[Start of Items]

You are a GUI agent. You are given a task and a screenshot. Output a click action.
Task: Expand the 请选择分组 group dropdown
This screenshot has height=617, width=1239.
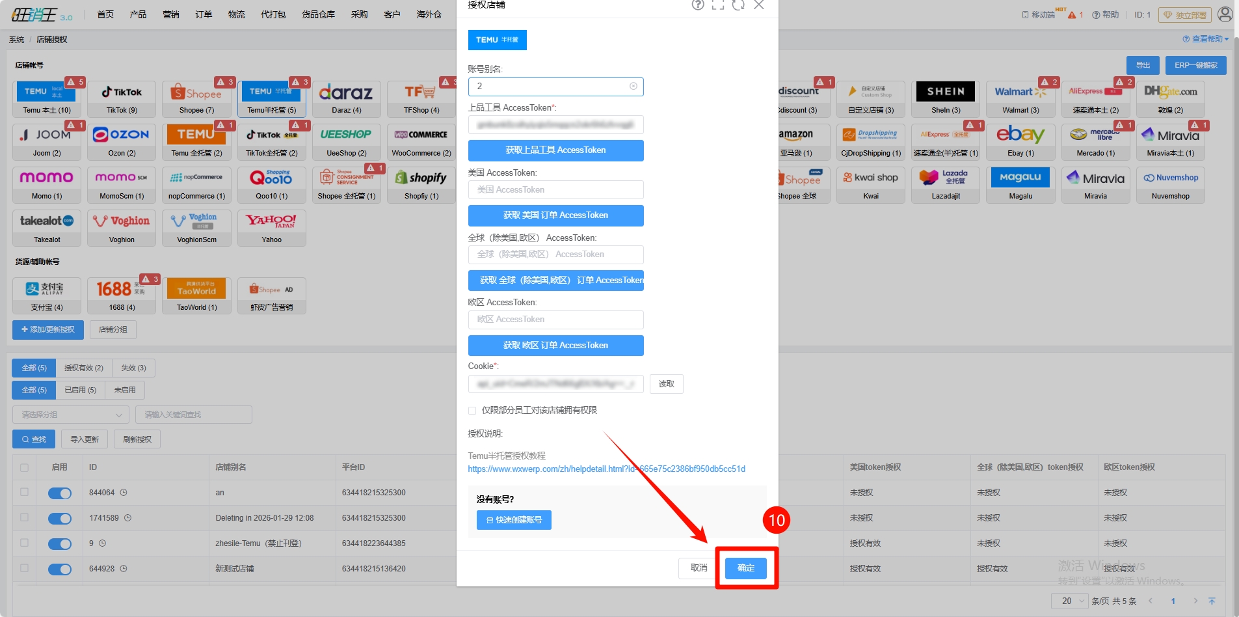tap(71, 415)
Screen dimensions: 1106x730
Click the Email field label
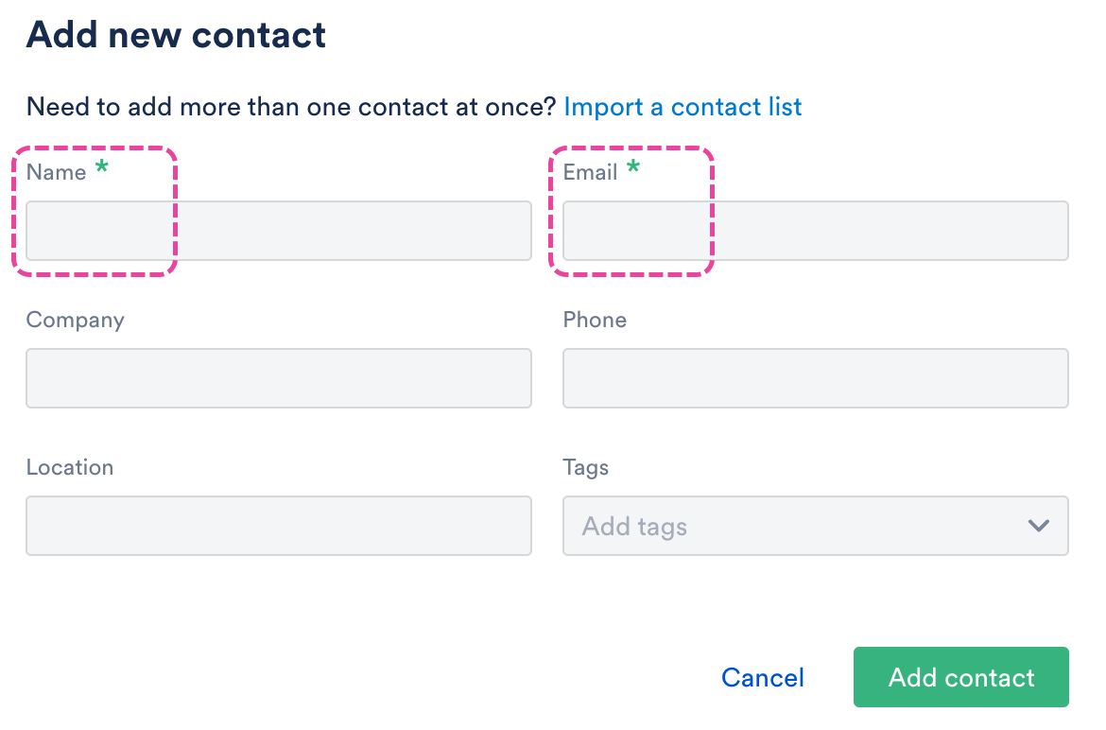pyautogui.click(x=590, y=172)
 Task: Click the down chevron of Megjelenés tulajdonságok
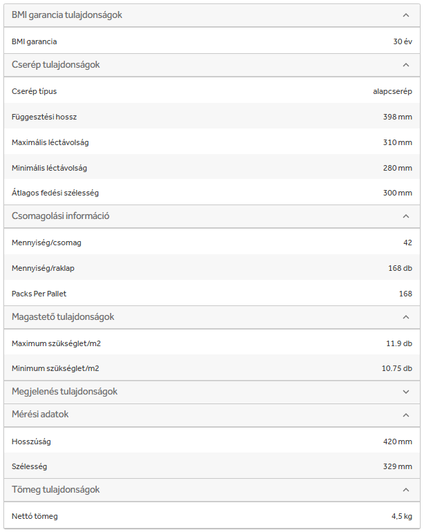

[End of Items]

■ Goal: Pull out each line of the data above that contains the string "screenshot".

■ Answer to this task:
You are a GUI agent. You are given a task and a screenshot. Output a click action.
This screenshot has height=617, width=1239.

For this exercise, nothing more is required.